Sayfa:
Plana göre, zayıflatılmış aslanlar herkesin gözü önünde eğlence malzemesi yapılarak insanlara görsel şölen sunulacak, oluşturulan korku ve elde edilen teveccühle sıradaki kurbanlara geçilecekti. Ancak unuttukları bir nokta vardı ki, zayıf bırakılmış olsa da aslan yaradılışı gereği yine aynı aslandı. Yani ruhunda cesaret, güç ve özgürlük vardı.
İşte o fıtri saikle ileri atılıp asker ve köpeklerin önemli bir kısmını alt etmeyi başardılar. Bazıları öldü aldığı darbelerden. Kan kokusu alan kuduz köpekler o dakikadan sonra kontrolden çıktı. Aslanlara saldırmakla birlikte kendi sahiplerini de ısırmaya başladılar. Bir vahşet haline büründüler ki tribünlerdeki her hareketi aleyhte sanıp havlıyorlar biteviye. Şiddeti kendine görev addetmiş barbar güruh durmadan kışkırtıyor kenardan köpekleri.
Gösteriyi organize eden o büyük başlar, zayıflatılmış aslanların canla başla mücadele etmesini hazmedemiyorlar bir türlü. Prestijleri alt-üst oldu bir anda. Taktıkları süper kahraman maskeleri düştü ve gerçek yüzleri çıktı ortaya. Korkak, aciz, adi yüzleri!
Yıllardır kafeste tutsak etikleri bu asil varlığın canını daha çok yakmak için yavrularıyla birlikte annelerini de çıkardılar arenaya. Her biri kalın bir zincirle ayrı sütunlardaki halkalara bağlandı. Tasması zehirli kancalarla donatılmış kuduz köpek sürüsü salındı üstlerine. Erkek aslanlar, yavrularının uluorta parçalanmasını engellemek için kükreyerek sağa sola savurdular pençelerini. Can yakıcı silahlarla onları kontrol altında tutan askerler olmazsa tek başına bir tanesi bile bütün kuduz köpeklerin hakkından gelirdi elbette. Yazık ki şartlar adil değil! Hapsedildikleri alanın darlığından dolayı istedikleri gibi yardıma koşamıyorlar. Buna mukabil, kendi üzerlerine gelen azgın köpeklere de geçit vermiyorlar.
Yavru aslanlar kendi güçlerince direniyorlar saldırılara. Fakat savunmasızlar. Gözü dönmüş askerler yavru aslanları ok ve mızrak yağmuruna tutuyorlar birden. Her bir yavrunun küçücük bedeni onlarca kez isabet alıyor. Kan revan içinde can çekişiyor hemen hepsi de! Zulmün zincirini koparırcasına didiniyor anneleri. Koşup yavrularına siper olmak istiyorlar. Kendileri de yara almış fakat bundan haberleri yok. Unutmuşlar kendi acılarını.

Sağlanan Materyal:
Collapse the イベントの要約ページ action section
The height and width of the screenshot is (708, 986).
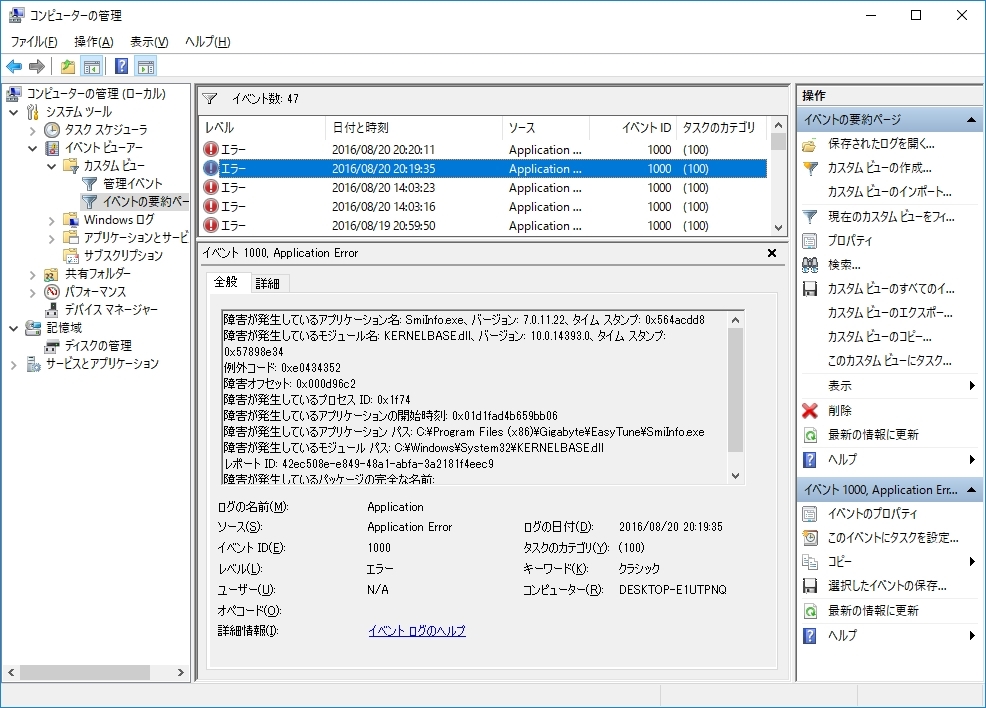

Görev:
Arenadaki aslanlarla kuduz köpeklerin mücadelesini anlatan metni, son cümlesinin ardından gelecek biçimde devam ettirerek yazınız.

Alıştırma Sonucu:
Göz önünde cereyan eden bu sahneden rahatsızlık duyuyor bazı izleyiciler. Acımasızlığın bu kadarına dayanamıyor vicdanlı yürekler. Protesto sesleri yükseliyor sağdan soldan. Yavrulara yöneltilen barbarlığa karşı tribünlerdeki tepkiler çoğalıyor peyderpey. Büyük başlar, tehditle susturmaya çalışıyor onları.
İzleyici gruplarının liderleri duruma itiraz edecek gibi oluyor ancak “Koltuğunuzdan ve zenginliğinizden olursunuz!” tehdidine boyun eğiyorlar korkakça. Sayısız seyircinin bir avuç alçağın parmak sallamasına boyun eğmesi utancın dip noktasını veriyor nazarlara. Oysa birlikte tükürseler, meydanda at koşturan zevat boğulur içinde.
İstilacı tarafın sözcülerinden biri, “Aslanlar saldırıyor, köpekleri ve askerleri korumak zorundayız.” diyor utanmadan. Sanki kendileri aslanları esir alıp herkesin gözü önünde öldürmüyormuş da aslanlar kendilerini esir almış ve mevcut muameleyi yapıyormuş gibi söylüyor. İzleyicilerin aklıyla alay etmek gösterinin ve çıkarlarının bir parçası olarak pazarlamaktalar.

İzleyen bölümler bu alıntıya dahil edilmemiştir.